ÖCALAN O GÖRÜŞMEDE NE DEMİŞ?
Öcalan o görüşmede Özcan’a özellikle vurgulamış…
'Erdoğan’ın yenilmemesi ve yıkılmaması gerekiyor. Hem Türkiye’nin hem de Kürtlerin yararına olmaz bu durum.'
Açıklanmadığını öğrenince çok kızmış, köpürmüş ve mektubu Ali Kemal Özcan’a da vermiş. Özcan iki görüşmenin de çok verimli geçtiğini, Öcalan’ın kendisinin kitaplarını dikkatle okuduğunu söylediğini aktardı.
Elbette avukatların bu mektubu vermemesi ile Özcan’ın oraya tam da dün gidişi arasında bir bağlantı var. Sonuçta mektup savcılık aracılığıyla teslim ediliyor ve devlet her şeyi biliyor. Mektubun kamuoyu ile paylaşılmaması ihtimaline karşı devlet Özcan’ı yeniden İmralı’ya göndermiş.
Asrın Hukuk Bürosu ise önce mektubunun bir kopyasını HDP yetkililerine iletiyor. Elbette bu mektup HDP camiasında soğuk duş etkisi yaratıyor. Çünkü Öcalan’ın tarafsızlık tavrı HDP’nin mevcut politikasına ters. Öyle olunca bu mektup kamuoyuna sızmıyor.
Ben bu aksamaya rağmen Kürt meselesinin çözülmesi sürecinde Asrın Hukuk Bürosu’nun büyük önemini korumaya devam ettiğini düşünüyorum. Bu polemik uzatılmamalı ve taraflar yıpratılmamalı
Aynı şekilde Ali Kemal Özcan da PKK ve Öcalan uzmanı bir akademisyen olarak son derece iyi niyetle bu sürece dahil olmak istemiş bir insan.

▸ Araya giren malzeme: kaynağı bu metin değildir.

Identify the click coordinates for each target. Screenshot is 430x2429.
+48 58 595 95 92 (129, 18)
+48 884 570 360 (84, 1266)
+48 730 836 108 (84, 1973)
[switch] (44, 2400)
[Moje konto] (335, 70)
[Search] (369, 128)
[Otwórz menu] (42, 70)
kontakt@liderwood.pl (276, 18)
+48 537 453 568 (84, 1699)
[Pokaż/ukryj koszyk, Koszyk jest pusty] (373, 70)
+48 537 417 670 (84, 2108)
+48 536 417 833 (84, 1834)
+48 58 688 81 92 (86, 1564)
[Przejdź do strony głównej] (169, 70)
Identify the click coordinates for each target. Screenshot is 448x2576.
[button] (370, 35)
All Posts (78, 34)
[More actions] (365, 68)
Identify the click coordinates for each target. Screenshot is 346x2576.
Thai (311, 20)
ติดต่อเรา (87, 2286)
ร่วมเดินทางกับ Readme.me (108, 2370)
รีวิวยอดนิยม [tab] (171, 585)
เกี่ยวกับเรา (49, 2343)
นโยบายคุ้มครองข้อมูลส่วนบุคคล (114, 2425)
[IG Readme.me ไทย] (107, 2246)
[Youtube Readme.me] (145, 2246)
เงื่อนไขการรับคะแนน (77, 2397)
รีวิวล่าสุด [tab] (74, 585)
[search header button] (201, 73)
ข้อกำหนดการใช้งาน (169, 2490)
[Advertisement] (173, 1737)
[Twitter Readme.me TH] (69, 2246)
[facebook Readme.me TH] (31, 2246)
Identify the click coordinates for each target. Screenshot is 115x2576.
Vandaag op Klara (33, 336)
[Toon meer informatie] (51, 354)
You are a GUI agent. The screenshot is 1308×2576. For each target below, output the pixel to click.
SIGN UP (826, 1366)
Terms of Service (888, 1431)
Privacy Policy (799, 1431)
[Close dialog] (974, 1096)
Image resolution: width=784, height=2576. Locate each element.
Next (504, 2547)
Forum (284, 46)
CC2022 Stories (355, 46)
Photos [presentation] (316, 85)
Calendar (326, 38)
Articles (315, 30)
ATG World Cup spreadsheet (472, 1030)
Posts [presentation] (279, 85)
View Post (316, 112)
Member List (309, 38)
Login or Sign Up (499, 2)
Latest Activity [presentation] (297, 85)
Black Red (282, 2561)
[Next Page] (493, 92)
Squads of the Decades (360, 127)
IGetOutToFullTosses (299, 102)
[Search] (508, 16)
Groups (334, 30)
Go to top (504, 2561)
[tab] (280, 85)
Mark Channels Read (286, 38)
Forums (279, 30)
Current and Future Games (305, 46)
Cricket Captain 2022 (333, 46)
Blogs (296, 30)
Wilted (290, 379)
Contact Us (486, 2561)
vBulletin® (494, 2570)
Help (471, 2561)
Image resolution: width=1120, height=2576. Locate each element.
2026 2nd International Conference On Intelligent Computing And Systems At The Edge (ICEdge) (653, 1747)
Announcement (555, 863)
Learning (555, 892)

Bence kendisini her demokrat aydın desteklemeli. Özcan da tıpkı Öcalan gibi Kürt meselesini çözebilecek tek siyasi aktörün Recep Tayyip Erdoğan olduğuna inanıyor.
Ben de Nagehan Alçı olarak aynen böyle inanıyorum. Bu arada Bülent Arınç ve Hakan Fidan’ın da Kürt meselesinin çözümü için nasıl samimi gayretle uğraştığını bu olay vesilesiyle bir kez daha görüyoruz."